● DATASET EXTRACT
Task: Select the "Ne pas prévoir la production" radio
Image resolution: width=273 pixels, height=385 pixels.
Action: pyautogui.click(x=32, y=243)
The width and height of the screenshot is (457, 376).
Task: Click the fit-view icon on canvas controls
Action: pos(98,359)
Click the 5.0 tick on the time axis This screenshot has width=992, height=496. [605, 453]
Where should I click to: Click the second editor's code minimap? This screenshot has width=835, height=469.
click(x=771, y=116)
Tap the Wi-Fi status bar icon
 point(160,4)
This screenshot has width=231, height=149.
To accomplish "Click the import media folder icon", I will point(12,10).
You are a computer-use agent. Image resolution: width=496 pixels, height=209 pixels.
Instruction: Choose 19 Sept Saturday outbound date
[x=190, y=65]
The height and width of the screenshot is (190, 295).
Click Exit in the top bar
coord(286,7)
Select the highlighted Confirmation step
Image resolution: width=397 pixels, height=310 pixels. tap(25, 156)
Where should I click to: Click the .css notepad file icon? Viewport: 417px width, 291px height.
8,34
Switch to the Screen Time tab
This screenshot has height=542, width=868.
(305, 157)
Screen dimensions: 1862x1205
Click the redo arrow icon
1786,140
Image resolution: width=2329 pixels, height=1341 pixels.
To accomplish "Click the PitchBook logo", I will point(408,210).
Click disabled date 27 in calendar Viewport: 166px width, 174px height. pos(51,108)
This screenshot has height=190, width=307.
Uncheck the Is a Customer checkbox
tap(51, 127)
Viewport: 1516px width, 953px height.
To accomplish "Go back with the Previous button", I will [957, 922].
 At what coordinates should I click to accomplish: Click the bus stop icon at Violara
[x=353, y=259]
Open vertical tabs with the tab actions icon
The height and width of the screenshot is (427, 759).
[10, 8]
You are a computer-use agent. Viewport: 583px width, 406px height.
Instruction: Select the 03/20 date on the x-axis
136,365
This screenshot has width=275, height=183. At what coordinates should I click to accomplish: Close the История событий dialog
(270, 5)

● WHAT IS BEING ASKED
Transcribe the rows that begin with the line containing "This screenshot has width=231, height=149." and end with the line containing "coord(286,7)", keeping both of those lines and copying every character as it appears.

● WRITTEN ANSWER
This screenshot has width=231, height=149.
To accomplish "Click the import media folder icon", I will point(12,10).
You are a computer-use agent. Image resolution: width=496 pixels, height=209 pixels.
Instruction: Choose 19 Sept Saturday outbound date
[x=190, y=65]
The height and width of the screenshot is (190, 295).
Click Exit in the top bar
coord(286,7)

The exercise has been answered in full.